Comey, an experienced federal prosecutor who could stand toe-to-toe with Chris Christie any day, decided to add a little more to the “intent” than what the law states. From David French writing in The New York Times:
The relevant statute places a special burden on public officials to safeguard national secrets, making it a crime to remove national defense information from its “proper place of custody” even through mere “gross negligence.” There is no requirement of finding specific intent.
Yet in explaining why he believed that “no reasonable prosecutor” would seek to indict Clinton, Comey didn’t refer back to this standard. Instead, he made up his own – declaring that prior prosecutions included elements like “willful mishandling,” “indications of disloyalty” or “efforts to obstruct justice.” Yet these factors don’t define the crime, they merely exacerbate it. The crime itself depends on gross negligence, not these aggravating factors.

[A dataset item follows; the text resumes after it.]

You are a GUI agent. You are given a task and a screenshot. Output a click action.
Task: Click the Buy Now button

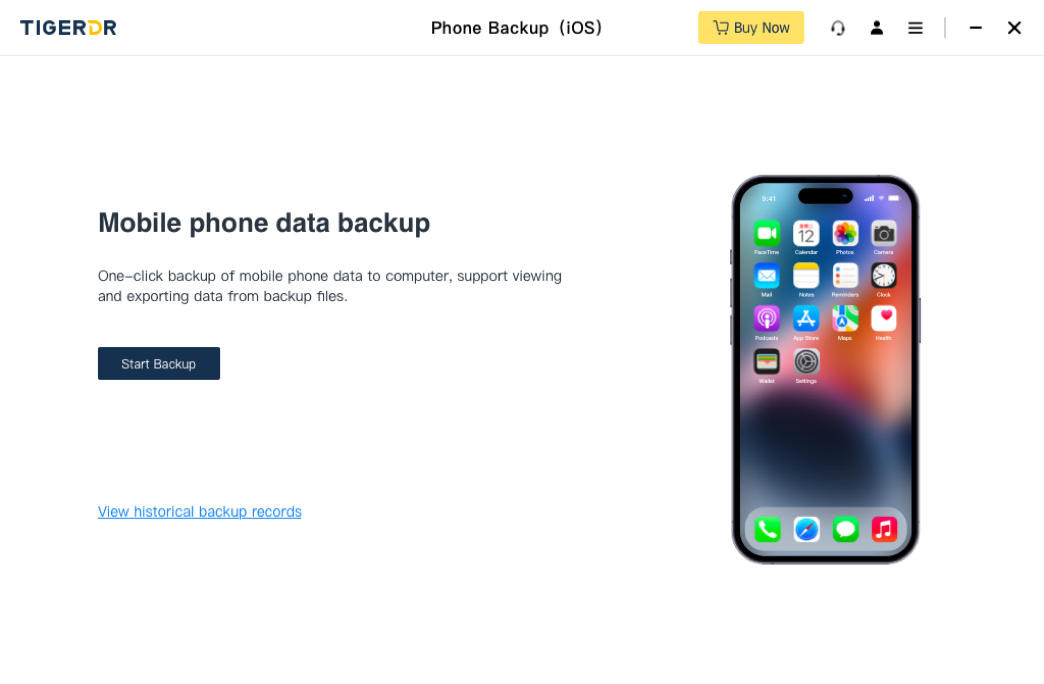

In other words, Comey required Clinton to have intent to break the law on purpose for some specific reason, not to merely be grossly negligent, which in itself is a violation of the law. Put another way, from Burke:
You are doing 85 in a 70.
“I didn’t know the speed limit was 70, officer.” You lose.
“I think my speedometer is broken, it said I was doing 70.” You lose, but a judge might let you go if you have no record. It’s a pity thing though.
“I was on my way to the hospital with my pregnant wife.” It’s a good excuse, but you were speeding. You lose.
Comey didn’t act as a law enforcement investigator, which is his mandate. He didn’t act as a prosecutor, which is his background. He acted as a judge showing pity by dismissing a charge because the defendant had a good excuse.
In this particular case, the excuse was “I’m Hillary Clinton.” And they pitied her. Because the only other option would be that they did it for purely political reasons, and that would be a scandal of enormous proportions.